“If your mind is a monstrous maze, then my mind is just like yours.” says Frankie Wade. His words, part of the spoken word piece Satisfied Never, serve to reassure, reflect, and most importantly spark a conversation surrounding mental health—to coincide with Mental Health Awareness Day, this October 10th.

Written during lockdown and translated into a visceral short film by director and photographer Elena CremonaSatisfied Never explores the territory of an anxious mind; the burdens and pressures that so often plague a society fixated on success. It hits differently in the second half of this year. In the midst of a pandemic and on the brink of a second lockdown, issues of domestic violence, depression and anxiety have been brought to the fore—and as we continue to be bombarded with images and videos of violence against Black bodies, never before has the conversation surrounding mental health been quite so critical.

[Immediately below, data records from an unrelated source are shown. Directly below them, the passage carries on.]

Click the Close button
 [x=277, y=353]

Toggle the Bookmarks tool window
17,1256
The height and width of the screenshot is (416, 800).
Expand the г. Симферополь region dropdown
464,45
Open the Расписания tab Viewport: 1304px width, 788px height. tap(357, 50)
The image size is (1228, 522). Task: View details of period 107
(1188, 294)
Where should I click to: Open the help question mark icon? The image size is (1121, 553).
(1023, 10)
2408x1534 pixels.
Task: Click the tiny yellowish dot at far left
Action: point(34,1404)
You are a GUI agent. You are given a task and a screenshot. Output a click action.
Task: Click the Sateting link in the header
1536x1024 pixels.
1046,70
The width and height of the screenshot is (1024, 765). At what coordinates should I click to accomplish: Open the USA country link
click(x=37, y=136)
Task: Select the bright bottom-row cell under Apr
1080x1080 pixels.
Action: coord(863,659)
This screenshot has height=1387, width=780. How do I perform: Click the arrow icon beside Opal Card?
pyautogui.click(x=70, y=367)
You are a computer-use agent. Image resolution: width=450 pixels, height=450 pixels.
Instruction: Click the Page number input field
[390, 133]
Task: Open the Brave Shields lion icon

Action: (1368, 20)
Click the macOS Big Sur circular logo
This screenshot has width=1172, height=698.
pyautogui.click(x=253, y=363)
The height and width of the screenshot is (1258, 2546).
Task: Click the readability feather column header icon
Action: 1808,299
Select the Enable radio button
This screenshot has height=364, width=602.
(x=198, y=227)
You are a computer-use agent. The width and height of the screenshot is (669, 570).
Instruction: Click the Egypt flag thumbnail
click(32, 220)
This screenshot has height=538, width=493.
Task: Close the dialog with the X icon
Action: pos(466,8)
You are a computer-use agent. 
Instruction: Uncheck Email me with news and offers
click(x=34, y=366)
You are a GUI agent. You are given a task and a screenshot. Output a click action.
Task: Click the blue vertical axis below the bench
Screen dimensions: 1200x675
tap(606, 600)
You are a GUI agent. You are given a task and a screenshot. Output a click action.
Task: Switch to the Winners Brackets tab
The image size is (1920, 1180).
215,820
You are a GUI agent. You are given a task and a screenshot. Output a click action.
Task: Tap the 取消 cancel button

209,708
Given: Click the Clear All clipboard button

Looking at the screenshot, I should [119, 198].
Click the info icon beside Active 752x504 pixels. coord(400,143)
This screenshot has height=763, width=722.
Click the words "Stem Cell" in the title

“As cliche as it sounds, this year has reminded me that it’s the little things in life that are really the most important,” says Wade. “In today’s consumerist society, success means flashy things, riches and reputation, so our minds chase and chase, as we place happiness on a pedestal along with all of these things. It’s a constant battle for me everyday (one that rarely I seem to win) to remind myself that happiness isn’t something I need to reach for, or earn.”

Satisfied Never marks the second collaboration this year for the London-based creative duo—the first being Many Hands, a nostalgic ode to touching conceived during lockdown. It explores the themes of self-improvement and self worth, and the struggle for fulfilment. “The creative industry expects you to be available 24/7,” Cremona explains, reflecting on the uncertainty that’s defined this year for many freelancers. “That’s a lot of pressure to handle.”

By forging a narrative and speaking out through art, Wade and Cremona hope to open up the dialogue surrounding mental health and encourage others to do the same.  “Just the other day you had the Chancellor, Rishi Sunak suggesting people in the arts should retrain,” Wade explains. “Art is so important, it’s how we get through life, it’s our escape and it’s how we make sense of the world around us. In my opinion, it is in these uncertain times that artists’ and creative industries are most needed.”